> **INPUT**
= = = = =

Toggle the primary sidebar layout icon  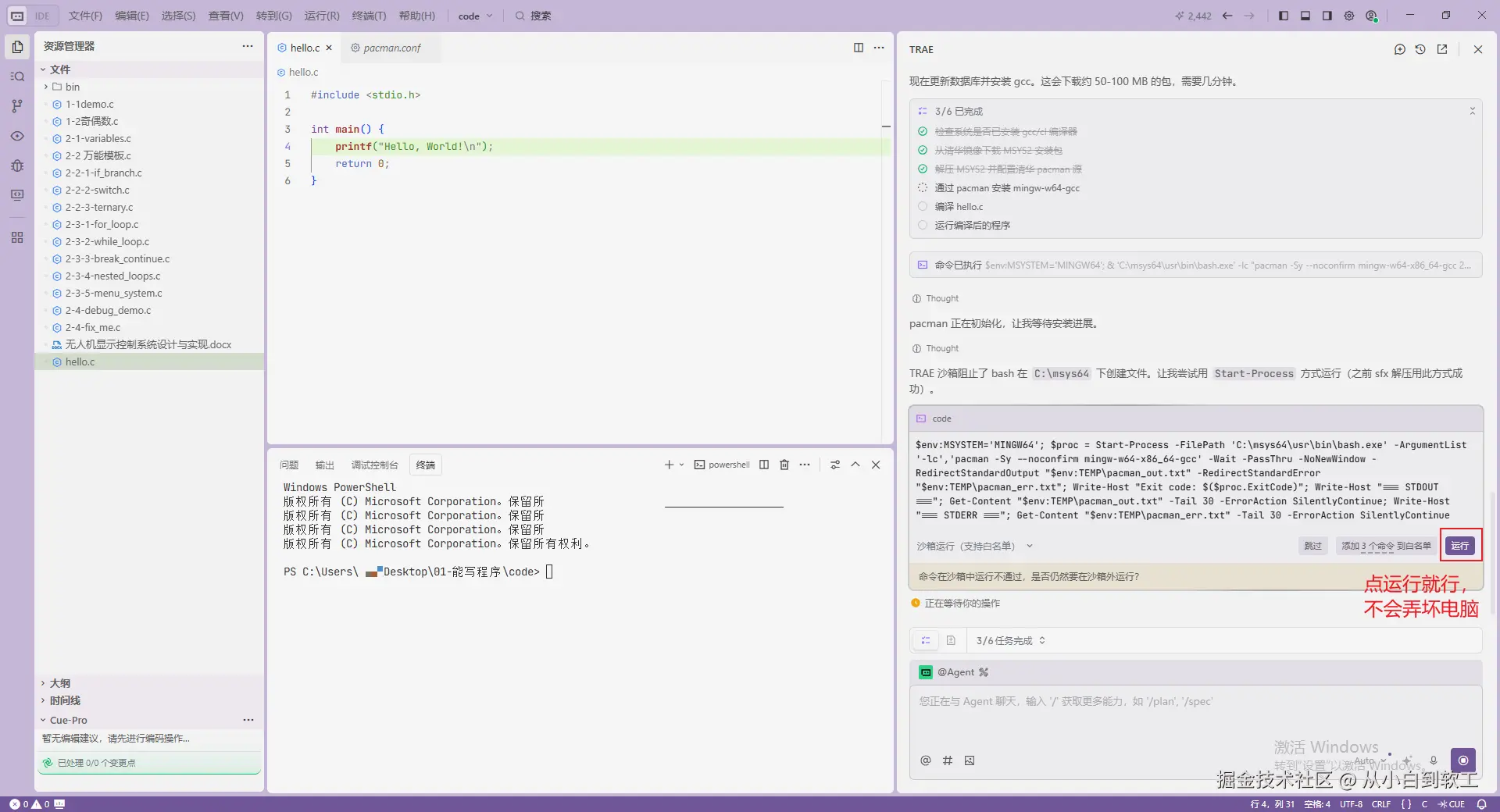[x=1283, y=16]
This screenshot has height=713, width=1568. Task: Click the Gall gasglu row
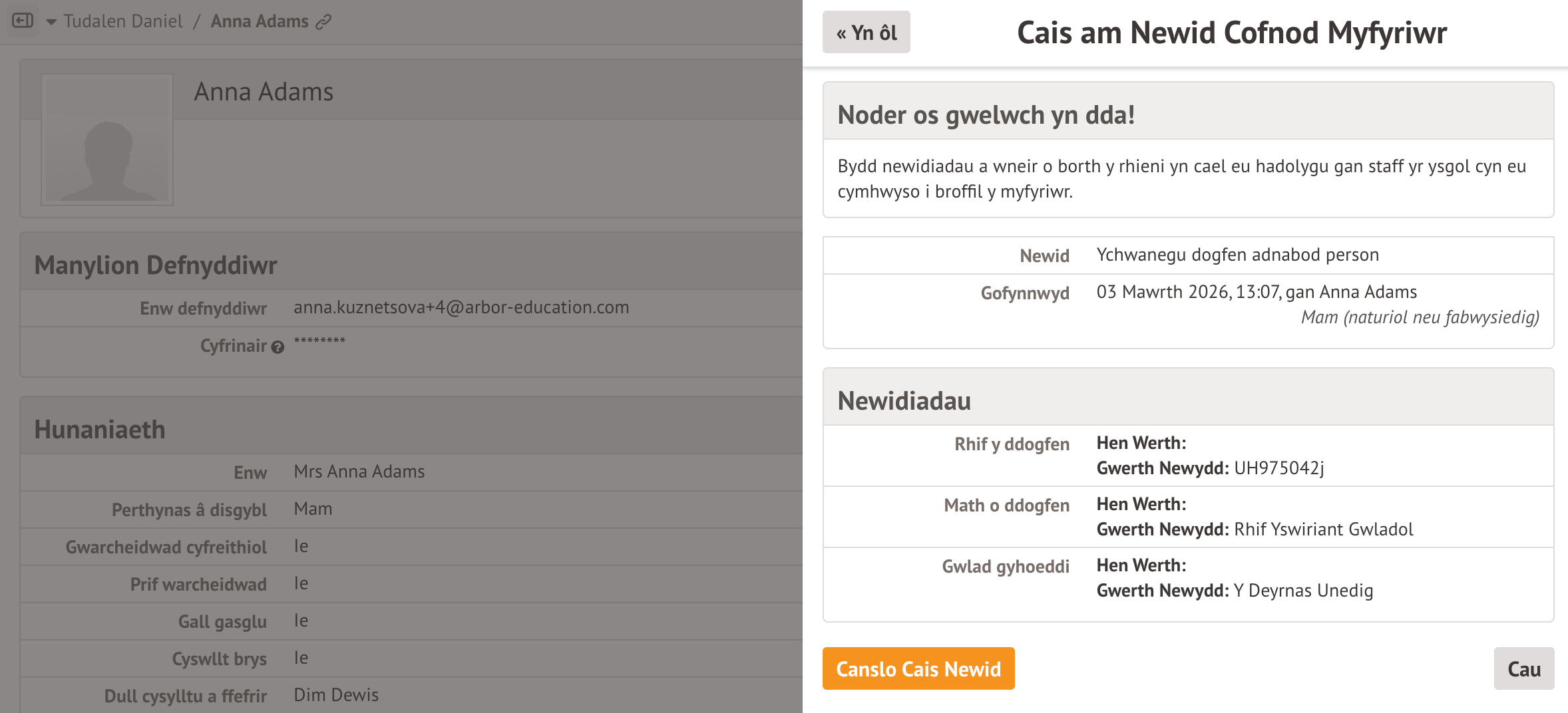pyautogui.click(x=410, y=621)
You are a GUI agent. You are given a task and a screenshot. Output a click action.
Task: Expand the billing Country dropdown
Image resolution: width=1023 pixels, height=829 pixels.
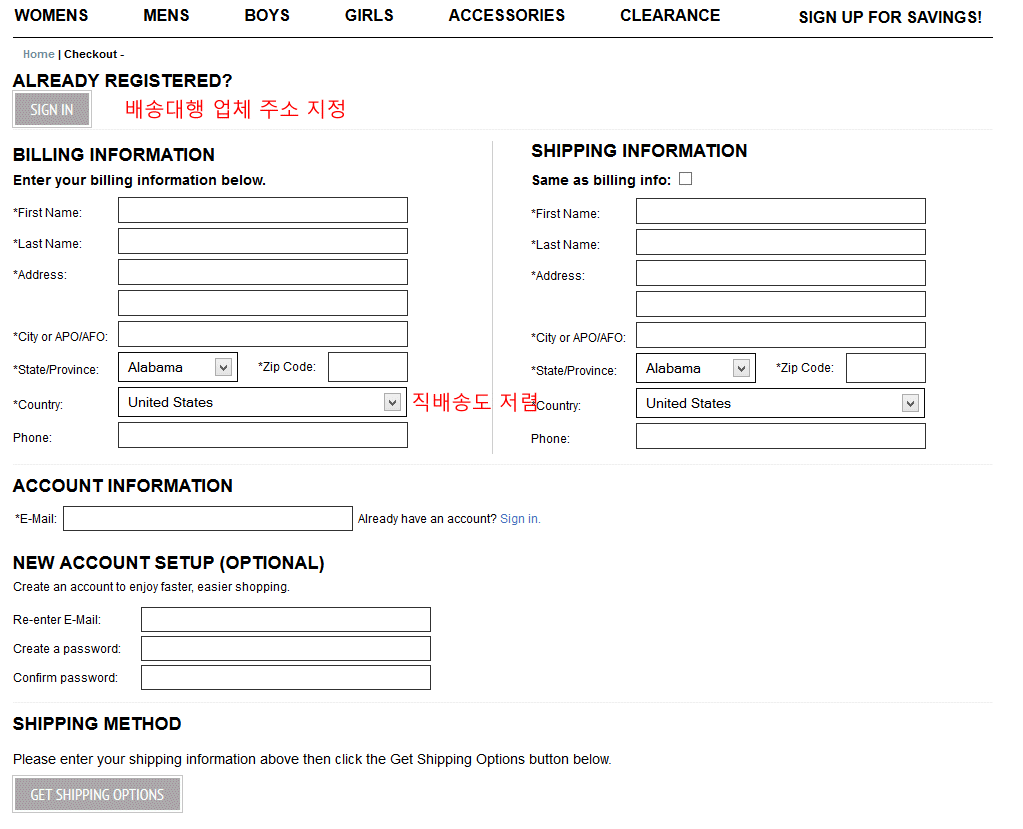coord(263,403)
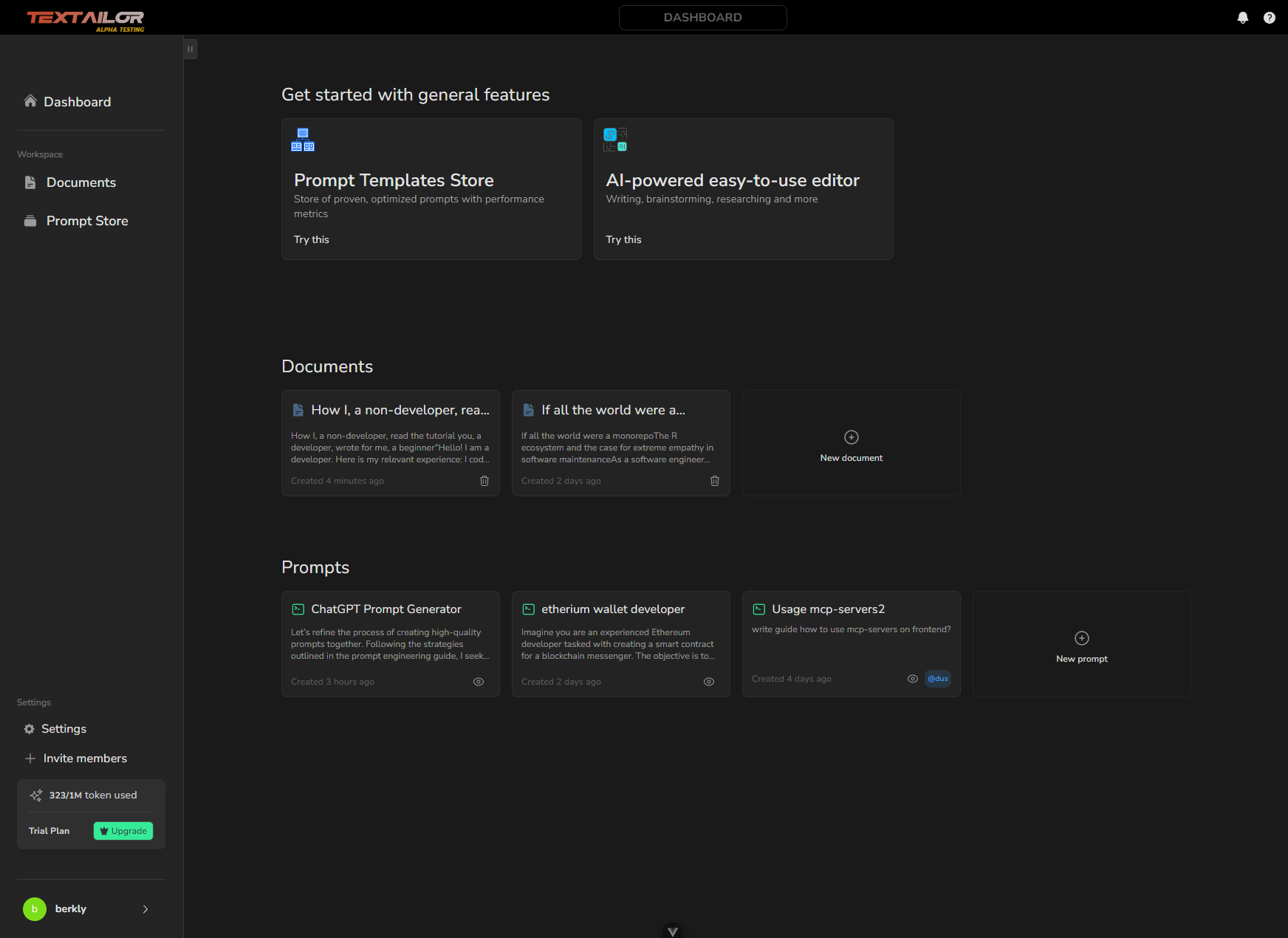Preview the ChatGPT Prompt Generator prompt
Screen dimensions: 1288x938
[x=478, y=682]
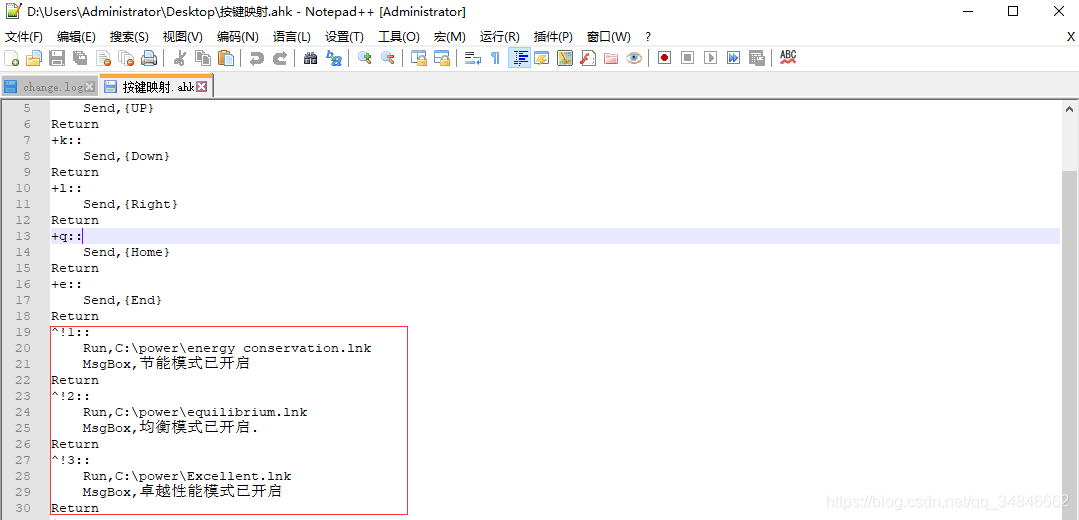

= = = = =

> **PROBLEM DETAILS**
State how many lines of the entries above contain the string "screenshot", treating case as significant. Give only the number.

> **SOLUTION BELOW**
2